# Supplied entries
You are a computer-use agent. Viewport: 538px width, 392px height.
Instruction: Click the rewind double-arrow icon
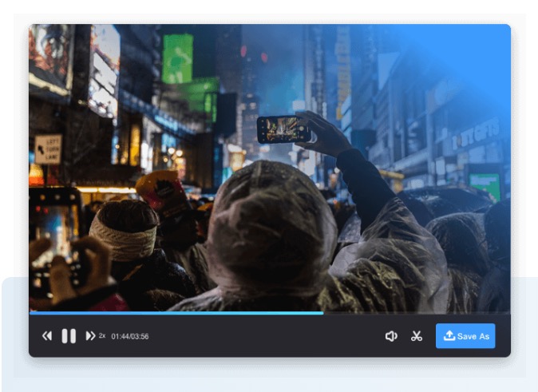tap(47, 336)
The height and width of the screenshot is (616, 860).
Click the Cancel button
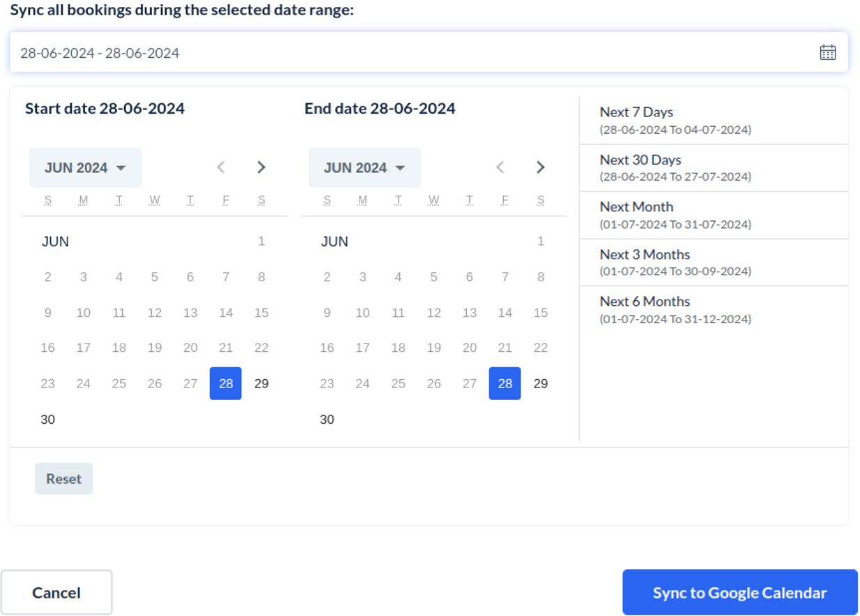56,592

# How to complete this task
Quote every record above exactly, leaving out the pictures.

# Answer box
You are a computer-use agent. Viewport: 538px width, 392px height.
Instruction: Click the rewind double-arrow icon
tap(47, 336)
The height and width of the screenshot is (616, 860).
Click the Cancel button
56,592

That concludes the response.